I don't want that to take over during this season. so as I mentioned, this is really just more of like a rant episode. It's going to be relatively short. wanted to give an explanation for some of the episodes that are re popping up on your feed and giving you those notifications. and I also just wanted to stay, consistent by releasing an episode each week, even when I don't have the time for it, even if it's not necessarily my best work this episode.

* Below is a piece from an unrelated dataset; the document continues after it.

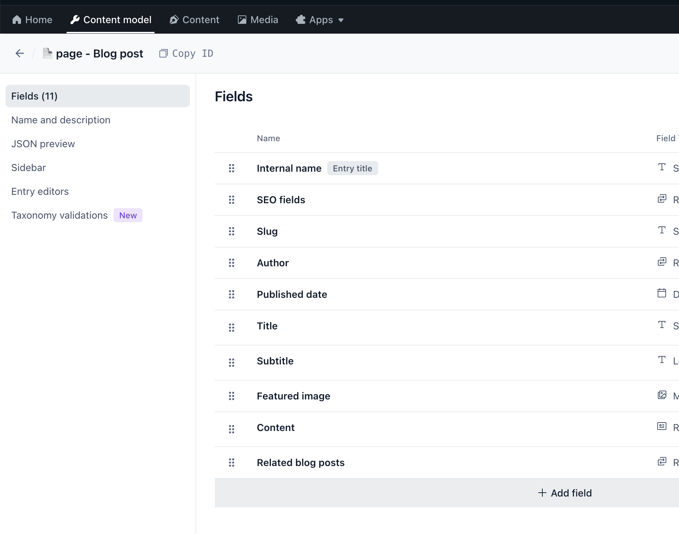This screenshot has height=534, width=679.
Task: Click the drag handle icon for SEO fields
Action: click(x=232, y=200)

I just wanted to acknowledge my anger, my frustration that it bubbles up during this time of year and that it's something that I really need to keep an eye on to ensure that I'm not having a negative impact on other people, but also a negative impact on myself. That anger, if it just stays within and just kind of festers, it's not doing me any good either. it doesn't feel good. I don't like it. I don't like not being able to fall asleep and just thinking about two shitheads from my company that I don't give a fuck about. Right.

It doesn't do me any good. It doesn't do my kids any good. And I just hope that all of you, as you're busy, as you're getting plans on, as you're trying to move through this season, that you can sit back, look at that anger, acknowledge it, process it, and then try to let it go. Even if it's really hard, I understand that I have a hard time with it, but process it, let it go and enjoy the holiday season, whether that's with your kids or your family or friends or just having fun by yourself, you know?

whatever it is, I hope that you get to enjoy this time. Try not to get too angry. Give yourself some grace when you do get angry and frustrated, but acknowledge it, process it, and move on. And that's gonna do it for this week's episode. Short one, my kid's gonna jump in the room here really quick, so I hope that you all have a fantastic rest of the week, and talk to you soon.